Why does the amount of days in an year on average of the Gregorian calendar only have 4 decimal places (365.2425)?

score:77

Accepted answer

Why? Because there was no point.

First, according to more modern astronomical measurements, the current length of the year is closer to about 365.2422 days, so they would've been relatively less accurate had they used a more precise value of 365.2425463 days per year.

Which leads to a very important point about math: you need to be very mindful about how much precision you actually have in your measurements.

Also, let's look at what that very modern document from NASA says:

Before contemplating further corrections to the Gregorian Calendar we must consider how exact the value of 365.2422 is. The length of the average tropical year is now more precisely 365.24219 days but it varies somewhat from year to year and does not track the seasons precisely. Also, because of tiny orbital effects the average tropical year varies by about .00005 days per 1,000 years. Thus correcting any error of this magnitude is probably a waste of time.

That is not a new attitude. Most of the rest of this answer is based on this document. In it, we read about Copernicus:

Copernicus did not believe it was possible to have a perfect calendar, as the solar year was too variable.

So even back then, there was a belief that the calendar would drift in a variable way making too detailed corrections pointless.

Now look at the some measurements that were taken in that era from page 19:

  • 1252 Alfonsine 365.24254630
  • 1543 Copernicus 365.24269676
  • 1551 Prutenic 365.24719907
  • 1574-75 Ignazio Danti 365.24166667

We can see pretty clearly that there wasn't a lot of agreement beyond a couple decimal points. As such, it is easy to see why someone might not bother to pay attention to that 0.0000630. They would see it as not a true reflection of reality, just an artifact of the imprecise math and in modern terms, well within the error bars.

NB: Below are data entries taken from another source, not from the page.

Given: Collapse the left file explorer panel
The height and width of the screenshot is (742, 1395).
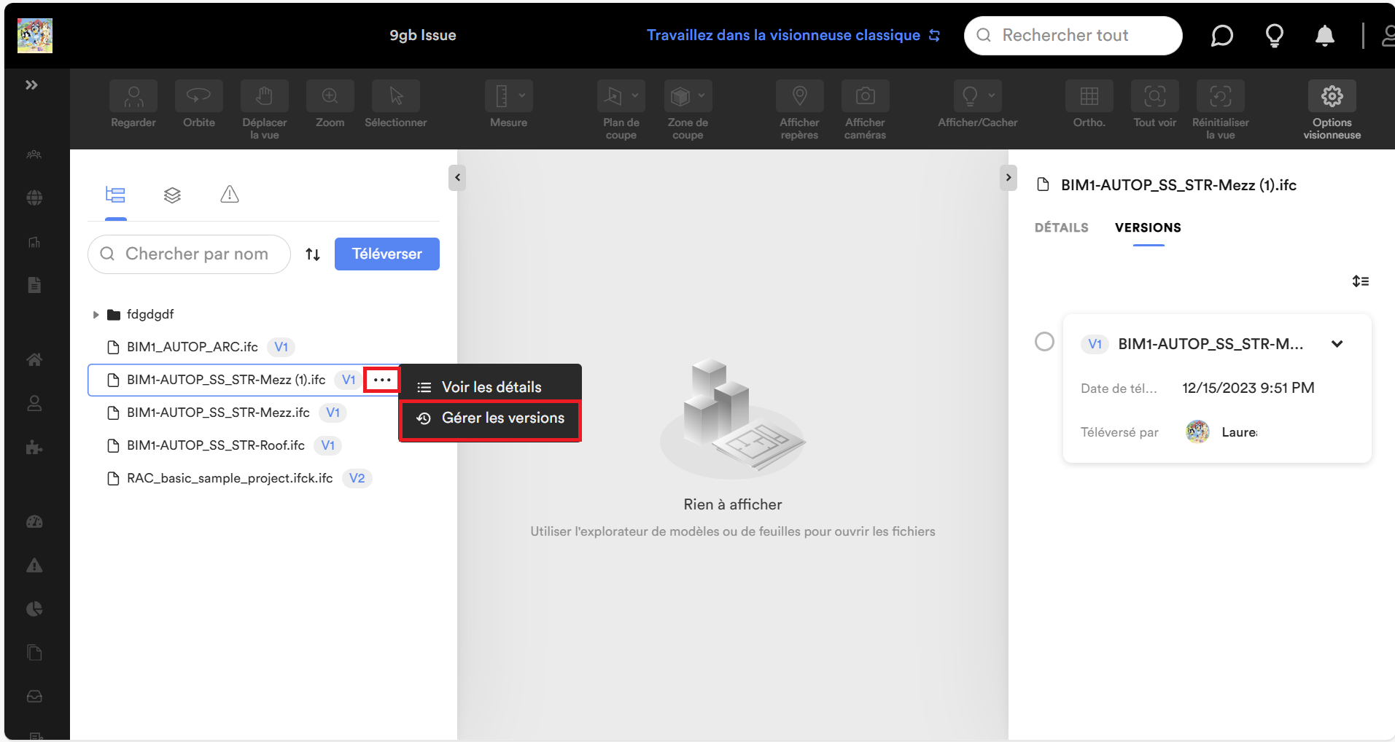Looking at the screenshot, I should [x=457, y=177].
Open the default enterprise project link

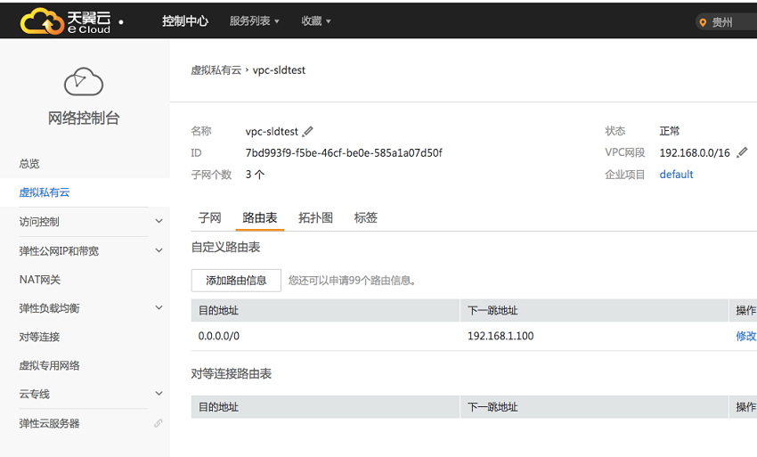[676, 175]
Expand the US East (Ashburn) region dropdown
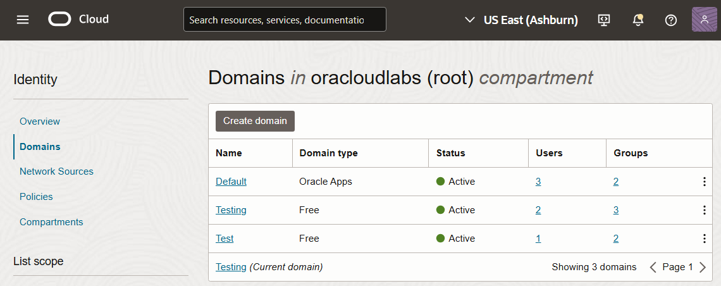Screen dimensions: 721x286 522,20
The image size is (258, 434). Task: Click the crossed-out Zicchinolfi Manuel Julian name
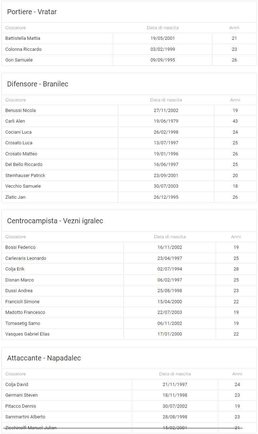click(31, 428)
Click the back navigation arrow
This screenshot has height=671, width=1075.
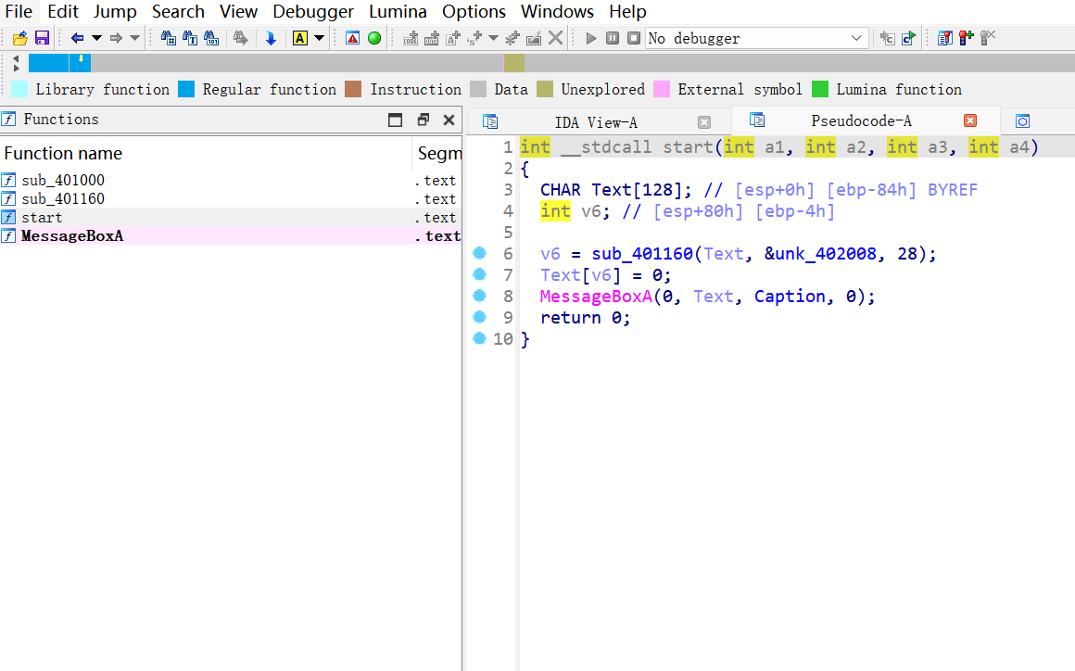[77, 38]
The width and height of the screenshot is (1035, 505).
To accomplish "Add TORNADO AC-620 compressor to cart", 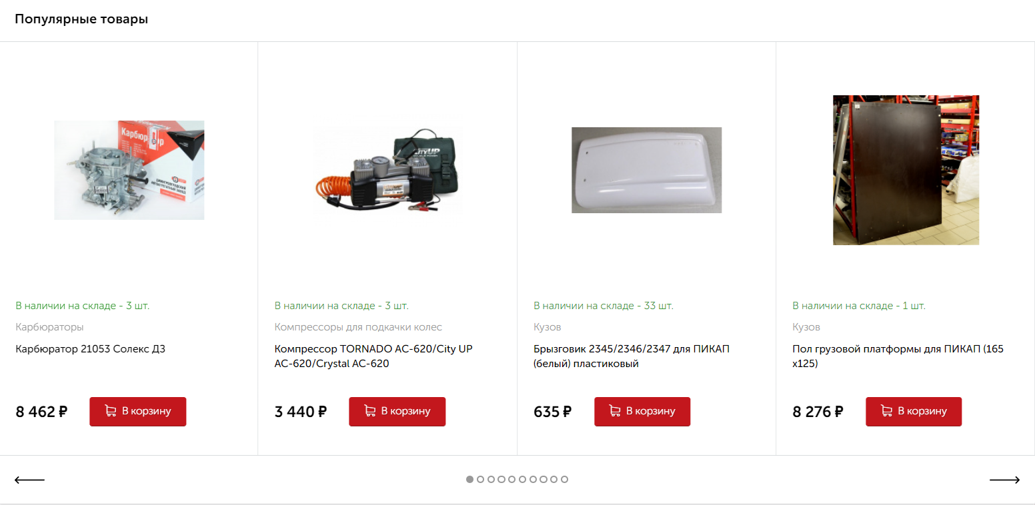I will pos(397,412).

It appears that the person ultimately responsible for the calendar was one Aloysius Lilius. From page 20, we see he came up with:

365 +1/4 – 1/100 + 1/400 + 4/100,000

which corresponds to the errors:

  • minus 1 day every 4 years;
  • plus 1 day every 100 years;
  • minus 1 day every 400 years;
  • minus 4 days every 100,000 years (that means minus 1 day every 25,000 years).

This was then the basis of the calendar with the last part dropped. We can easily understand why, though. It would not require any change from the Gregorian calendar in another 23,418 years!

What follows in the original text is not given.